なるべく思い出さないようにミートソースを頼んだのに。
この店は昔、恵美と一緒に来た店だ。
一人暮らしで外食が多かった俺にとって、自分が行ったお店でおいしかった店に恵美を連れて行って反応を見るのが密かな楽しみであった。

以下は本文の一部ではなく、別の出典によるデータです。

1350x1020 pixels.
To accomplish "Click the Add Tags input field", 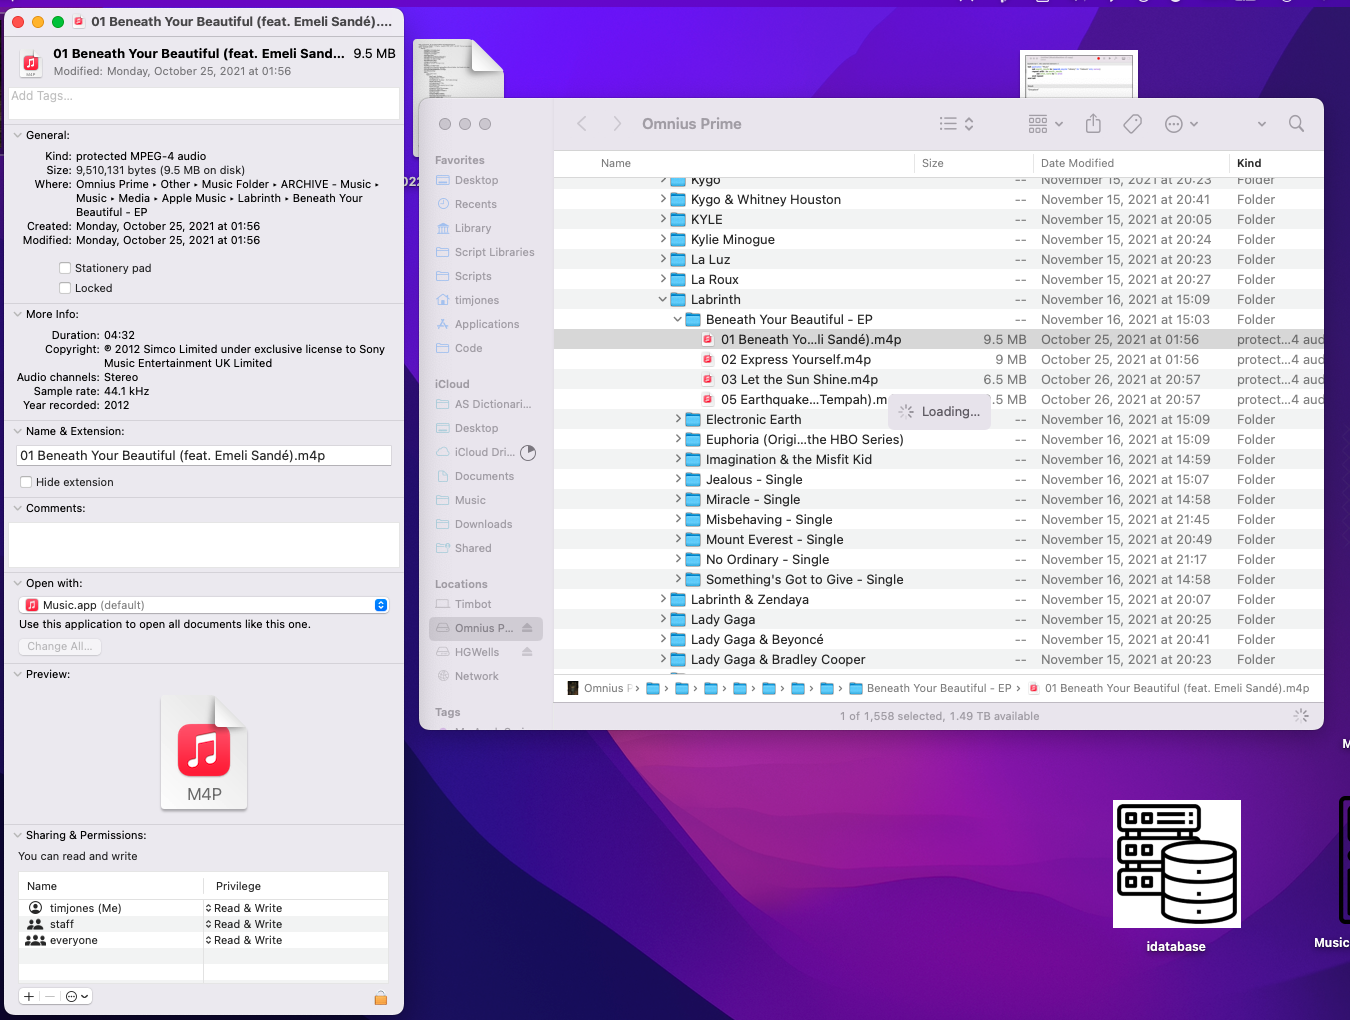I will coord(204,103).

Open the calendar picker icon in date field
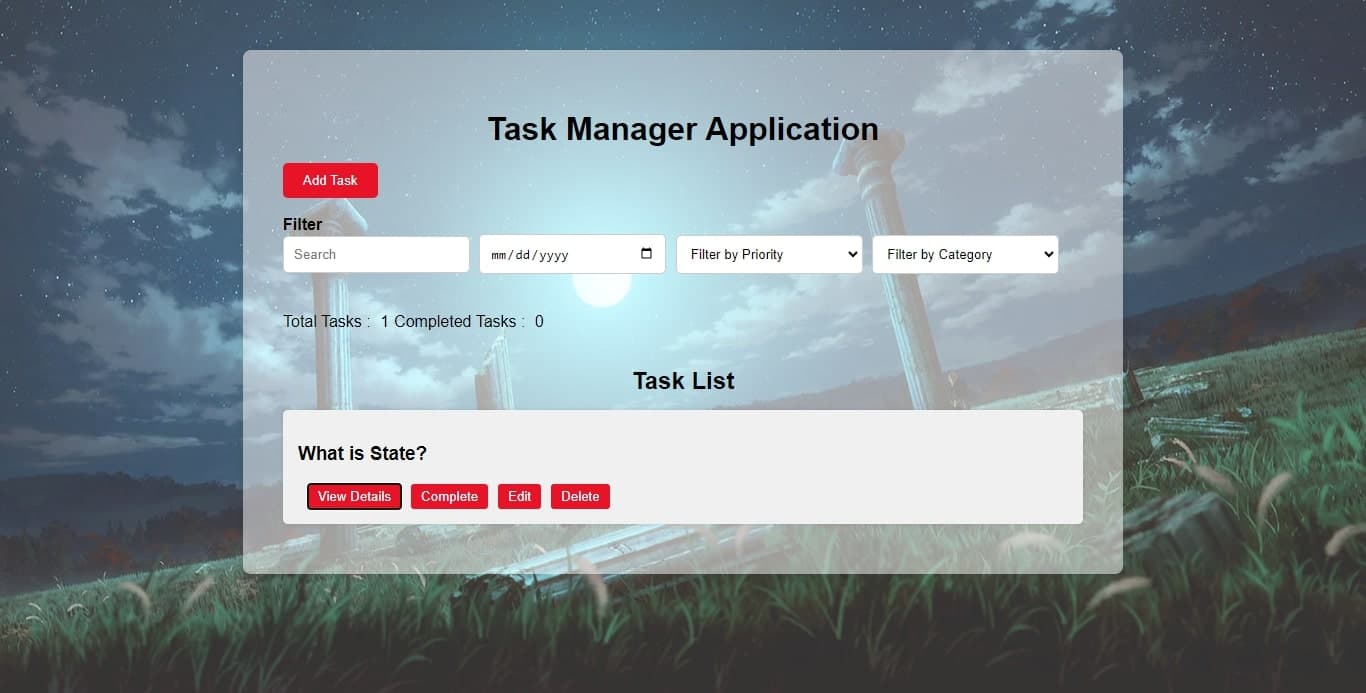point(646,253)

あの日も、恵美は終始パスタを称えていて存分に舌鼓を打った。
とても、喜ばれた事を今でも思い出す。
ちょうど、今の優奈みたいに。
「秀人君?」
フォークが止まった俺を、優奈が怪訝そうに眺めている。
「あ、ああ、悪い、ちょっとぼーっとしてた」
俺の反応に、優奈は少し考えるような仕草の後、「そっか」と残してカルボナーラもちゃもちゃに戻った。
無言の心遣いに、胸のあたりが温かくなる。
同時に、気を遣わせちゃってるなと申し訳なさを感じた。
「秀人君のミートソースも美味しそうだね」
「この店のパスタはなんでも美味い。一口いる?」
「いいの!?」
「食べ盛りの自分を信じて大盛りにしたんだけど、思ったよりも多くてさ」
「あっ、じゃあ、少しもらうね」
新しいフォークで3口分ほど小皿に取り分けてやる。
「んぅーーっ、ミートソースも美味しい!」
「だろだろっ?」
「私のカルボナーラも少しあげるね」
「やっ、そんないいよ、気遣わなくて」
「いいから食べてっ、やっぱり、美味しいは共有したいじゃん」
「あー、なるほどそれは三理ある」
「裏返したら頭良さそうな造語作り出したね」
「理科三類は宇宙人だらけ」
優奈からカルボナーラを貰ってもちゃる。
濃厚なクリームと。ベーコンの塩味が絶妙なハーモニーを織りなしている。
ああ、あの味だ。
恵美と一緒に食べた日の、あの味だ。
「……恵美も、カルボナーラが好きだったんだ」
気がつくと、俺は呟いていた。
「正確には、俺が食べてたカルボナーラを恵美が食べて、そこからハマったって感じなんだけど」
俺の独白に、優奈は無言で耳を傾けてくれている。
「よく来たんだ、この店。恵美もパスタが好きでさ、全メニュー制覇するぞーって意気込んで……あと一品だったのにさ」
徐々に視線が下がっている。
空気を重くして申し訳ないと思っている。
自分でもなんでこんな事を言い始めたのか、わからない。
店に来て、恵美との思い出が溢れてきて辛くなって吐き出したかったのか。
……いや、それとも。
俺は俺で、恵美の死を受け入れようとしているのかもしれない。
いつまでも立ち止まっているわけにはいけない。
辛いことがあっても、思い切り悲しんで泣いたあとは、ちゃんと前に進まなきゃ。
そういう考え方は、他ではない恵美から学んだ。
「そっか」
顔をあげる。
優奈の目尻で、何かがきらりと光った。
「えらいね、秀人君は」
俺の心のうちを、全て見透かしたように優奈が言う。
「……そうかな?」
「そうだよ」
ふんわりと、優奈は笑った。
見る人全てを安心させてしまうような柔らかい笑顔。
「ちゃんと、前に進もうとしてる」
「……そう、なのかな」
「そうだよ」
ぽんぽんと、頭を撫でられる。
撫でられてばかりだな、ほんと。
「……その、ありがとう」
「んーん、どういたしまして。さっ、冷めないうちに食べよ!」
再びパスタもちゃもちゃタイムに戻る。
でも、どうしたことか。
パスタの味がよくわからなくなっていた。
色々な感情が渦巻いて、味覚を認識する機能がバグってしまったのかもしれない。
ただただあるのは恵美との思いがもたらす寂寥感と。
優奈に対する、感謝の念だった。